Externally, St Lawrence is a typical Norfolk village
church, heightened, lengthened and elaborated as the long
years went by. Although not formally declared redundant,
it is no longer used for services, so it was with some
surprise that I discovered the door was not locked - in
fact, St Lawrence is open 24 hours a day. As we shall
see, this may very well turn out to be its salvation.
You step inside to something of a surprise. In the 18th
century, the Preston family of Beeston Hall took it upon
themselves to turn this church into their mausoleum, and
continued to be buried and remembered here in to the 21st
Century. This is the kind of thing that was common where
a church had strong ties with the Hall, especially in a
tiny village, which Beeston has always been. However, the
Prestons were actually quite restrained about their
monuments.
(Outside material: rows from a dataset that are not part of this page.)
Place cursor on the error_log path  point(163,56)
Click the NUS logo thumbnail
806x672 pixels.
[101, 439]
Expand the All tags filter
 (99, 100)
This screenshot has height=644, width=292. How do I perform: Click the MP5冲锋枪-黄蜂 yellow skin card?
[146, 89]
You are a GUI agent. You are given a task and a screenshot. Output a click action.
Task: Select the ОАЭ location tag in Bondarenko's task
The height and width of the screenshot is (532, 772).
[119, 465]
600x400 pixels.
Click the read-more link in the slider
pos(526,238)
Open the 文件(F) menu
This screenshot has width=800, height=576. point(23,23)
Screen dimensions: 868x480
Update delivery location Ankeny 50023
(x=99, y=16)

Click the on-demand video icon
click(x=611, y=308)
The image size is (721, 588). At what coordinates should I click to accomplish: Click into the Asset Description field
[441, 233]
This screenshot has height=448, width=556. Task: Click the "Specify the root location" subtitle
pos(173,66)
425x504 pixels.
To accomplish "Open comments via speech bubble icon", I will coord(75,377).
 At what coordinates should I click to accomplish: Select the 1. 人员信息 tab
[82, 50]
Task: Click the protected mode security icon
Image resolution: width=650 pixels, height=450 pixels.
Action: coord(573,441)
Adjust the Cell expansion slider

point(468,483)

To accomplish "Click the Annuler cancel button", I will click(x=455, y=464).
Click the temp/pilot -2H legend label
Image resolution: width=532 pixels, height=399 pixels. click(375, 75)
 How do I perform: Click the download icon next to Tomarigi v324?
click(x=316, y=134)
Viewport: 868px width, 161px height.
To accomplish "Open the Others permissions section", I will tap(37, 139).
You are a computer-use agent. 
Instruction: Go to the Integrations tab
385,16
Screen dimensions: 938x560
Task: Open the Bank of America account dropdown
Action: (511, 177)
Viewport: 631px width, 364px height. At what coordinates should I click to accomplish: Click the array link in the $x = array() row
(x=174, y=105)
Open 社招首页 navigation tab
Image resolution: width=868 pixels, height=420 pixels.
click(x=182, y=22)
Instead, they spent their money on
refurbishing the interior in the Gothick style of the
day, and it is a bit like entering the inside of a long,
low wedding cake.
The nave roof is vaulted with what looks like icing, so
delicate you almost feel the urge to snap bits off and
suck them.The Preston memorials and hatchments are spread
about the white walls, and when I first came here in 2004
it struck me that this still might just be any Norfolk
village church, if it wasn't for the pile of mouldering
service books, the bat and bird droppings, the layer of
dust on everything.
I found the original church sign, now propped up beneath
the tower. There was a great sadness in the air, as if
the Preston dead were all that was left it now. I
couldn't help thinking that it would have needed a
miracle for St Lawrence to survive. And yet...
I said in 2004 that this church's open door might well be
its salvation. This is because St Lawrence had become a
place of pilgrimage. The visitors book showed a constant
succession of strangers seeking sanctuary, and many had
been moved to write at great length, some in hours of
darkness by torch light. This is, of course, how the
shrines of the past came about, ordinary people finding
them and spreading the word before the Church ever
recognised them as special places. Sometimes it was the
particular character of a place that drew people to it,
or something that had happened there, even a miracle.
Perhaps that's what happened here. Perhaps St Lawrence
attracted those simply seeking spiritual refreshment and
peace. It might even have become more important for that
than for its occasional Sunday services. This was all in
my mind on a summer day in 2004. Perhaps the Church of
England will recognise it as the special place it is, I
wrote, for St Lawrence is a strong, handsome building,
worth keeping if we can, I think. All it needed is a
miracle.
And was it a miracle? I came back after 15 years to find
the door still open, and stepped inside to find the
church pleasingly cared for, the damage made good, the
space seemly and fitting for Anglican worship. A quiet
backwater, not somewhere you'd come for religious reasons
I think, unless the hunger for a quiet, well-kept
touchstone to the long Norfolk generations can be
considered a spiritual quest.
The sun shone, the birds sang, the air exhaled an almost
audible sigh of relief. And the Prestons slept on.